**Exercise requirements:** The records below are to be reproduced word for word.

**Source records:**

• • • • • • •

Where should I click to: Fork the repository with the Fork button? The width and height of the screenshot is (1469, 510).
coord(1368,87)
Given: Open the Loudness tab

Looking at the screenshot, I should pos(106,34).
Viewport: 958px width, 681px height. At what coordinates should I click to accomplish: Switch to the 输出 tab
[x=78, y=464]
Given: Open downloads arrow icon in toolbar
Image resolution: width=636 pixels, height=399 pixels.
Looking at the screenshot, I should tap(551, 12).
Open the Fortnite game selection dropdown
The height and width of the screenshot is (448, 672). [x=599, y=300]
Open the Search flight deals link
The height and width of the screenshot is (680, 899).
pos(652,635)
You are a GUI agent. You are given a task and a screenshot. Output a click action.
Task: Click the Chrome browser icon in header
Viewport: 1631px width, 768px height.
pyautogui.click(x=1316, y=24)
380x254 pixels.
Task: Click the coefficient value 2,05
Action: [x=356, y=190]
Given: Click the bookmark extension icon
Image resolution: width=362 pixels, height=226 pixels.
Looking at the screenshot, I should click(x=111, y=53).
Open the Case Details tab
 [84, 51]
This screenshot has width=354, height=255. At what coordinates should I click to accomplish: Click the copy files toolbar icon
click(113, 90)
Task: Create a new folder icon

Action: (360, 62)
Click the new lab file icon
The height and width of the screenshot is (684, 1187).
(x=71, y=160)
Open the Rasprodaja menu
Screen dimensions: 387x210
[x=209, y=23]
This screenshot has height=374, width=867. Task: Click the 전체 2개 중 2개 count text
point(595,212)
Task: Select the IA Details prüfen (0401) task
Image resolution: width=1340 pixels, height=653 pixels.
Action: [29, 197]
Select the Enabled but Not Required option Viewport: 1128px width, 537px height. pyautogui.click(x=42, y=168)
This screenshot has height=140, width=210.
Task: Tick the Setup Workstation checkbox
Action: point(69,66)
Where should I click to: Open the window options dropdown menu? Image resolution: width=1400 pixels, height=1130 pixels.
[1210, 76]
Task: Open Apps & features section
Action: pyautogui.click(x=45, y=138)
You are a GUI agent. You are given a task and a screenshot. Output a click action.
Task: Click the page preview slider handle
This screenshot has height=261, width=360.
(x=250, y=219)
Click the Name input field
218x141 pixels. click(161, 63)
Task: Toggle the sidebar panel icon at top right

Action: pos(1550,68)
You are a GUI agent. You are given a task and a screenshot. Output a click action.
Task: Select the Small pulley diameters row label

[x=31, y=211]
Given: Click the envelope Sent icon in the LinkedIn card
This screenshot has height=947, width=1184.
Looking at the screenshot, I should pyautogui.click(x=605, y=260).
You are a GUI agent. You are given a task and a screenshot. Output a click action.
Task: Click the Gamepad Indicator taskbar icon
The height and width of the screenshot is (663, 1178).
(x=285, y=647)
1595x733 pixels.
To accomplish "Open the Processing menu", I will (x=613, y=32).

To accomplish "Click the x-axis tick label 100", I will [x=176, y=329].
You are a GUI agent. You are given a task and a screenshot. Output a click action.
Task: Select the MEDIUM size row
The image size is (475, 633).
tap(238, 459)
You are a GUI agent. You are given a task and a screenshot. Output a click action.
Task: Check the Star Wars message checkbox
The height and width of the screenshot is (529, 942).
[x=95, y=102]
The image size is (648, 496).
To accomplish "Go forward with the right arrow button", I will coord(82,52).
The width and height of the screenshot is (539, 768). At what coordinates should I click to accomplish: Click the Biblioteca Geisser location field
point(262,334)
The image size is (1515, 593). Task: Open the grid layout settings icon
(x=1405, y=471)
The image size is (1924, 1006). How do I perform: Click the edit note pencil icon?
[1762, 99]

• • • • • • •

**Output of the task:**
Where should I click to: Fork the repository with the Fork button? The width and height of the screenshot is (1469, 510).
coord(1368,87)
Given: Open the Loudness tab

Looking at the screenshot, I should pos(106,34).
Viewport: 958px width, 681px height. At what coordinates should I click to accomplish: Switch to the 输出 tab
[x=78, y=464]
Given: Open downloads arrow icon in toolbar
Image resolution: width=636 pixels, height=399 pixels.
Looking at the screenshot, I should tap(551, 12).
Open the Fortnite game selection dropdown
The height and width of the screenshot is (448, 672). [x=599, y=300]
Open the Search flight deals link
The height and width of the screenshot is (680, 899).
pos(652,635)
You are a GUI agent. You are given a task and a screenshot. Output a click action.
Task: Click the Chrome browser icon in header
Viewport: 1631px width, 768px height.
pyautogui.click(x=1316, y=24)
380x254 pixels.
Task: Click the coefficient value 2,05
Action: [x=356, y=190]
Given: Click the bookmark extension icon
Image resolution: width=362 pixels, height=226 pixels.
Looking at the screenshot, I should click(x=111, y=53).
Open the Case Details tab
 [84, 51]
This screenshot has width=354, height=255. At what coordinates should I click to accomplish: Click the copy files toolbar icon
click(113, 90)
Task: Create a new folder icon

Action: (360, 62)
Click the new lab file icon
The height and width of the screenshot is (684, 1187).
(x=71, y=160)
Open the Rasprodaja menu
Screen dimensions: 387x210
[x=209, y=23]
This screenshot has height=374, width=867. Task: Click the 전체 2개 중 2개 count text
point(595,212)
Task: Select the IA Details prüfen (0401) task
Image resolution: width=1340 pixels, height=653 pixels.
Action: [29, 197]
Select the Enabled but Not Required option Viewport: 1128px width, 537px height. pyautogui.click(x=42, y=168)
This screenshot has height=140, width=210.
Task: Tick the Setup Workstation checkbox
Action: point(69,66)
Where should I click to: Open the window options dropdown menu? Image resolution: width=1400 pixels, height=1130 pixels.
[1210, 76]
Task: Open Apps & features section
Action: pyautogui.click(x=45, y=138)
You are a GUI agent. You are given a task and a screenshot. Output a click action.
Task: Click the page preview slider handle
This screenshot has height=261, width=360.
(x=250, y=219)
Click the Name input field
218x141 pixels. click(161, 63)
Task: Toggle the sidebar panel icon at top right

Action: pos(1550,68)
You are a GUI agent. You are given a task and a screenshot. Output a click action.
Task: Select the Small pulley diameters row label

[x=31, y=211]
Given: Click the envelope Sent icon in the LinkedIn card
This screenshot has height=947, width=1184.
Looking at the screenshot, I should pyautogui.click(x=605, y=260).
You are a GUI agent. You are given a task and a screenshot. Output a click action.
Task: Click the Gamepad Indicator taskbar icon
The height and width of the screenshot is (663, 1178).
(x=285, y=647)
1595x733 pixels.
To accomplish "Open the Processing menu", I will (x=613, y=32).

To accomplish "Click the x-axis tick label 100", I will [x=176, y=329].
You are a GUI agent. You are given a task and a screenshot. Output a click action.
Task: Select the MEDIUM size row
The image size is (475, 633).
tap(238, 459)
You are a GUI agent. You are given a task and a screenshot. Output a click action.
Task: Check the Star Wars message checkbox
The height and width of the screenshot is (529, 942).
[x=95, y=102]
The image size is (648, 496).
To accomplish "Go forward with the right arrow button", I will coord(82,52).
The width and height of the screenshot is (539, 768). At what coordinates should I click to accomplish: Click the Biblioteca Geisser location field
point(262,334)
The image size is (1515, 593). Task: Open the grid layout settings icon
(x=1405, y=471)
The image size is (1924, 1006). How do I perform: Click the edit note pencil icon?
[1762, 99]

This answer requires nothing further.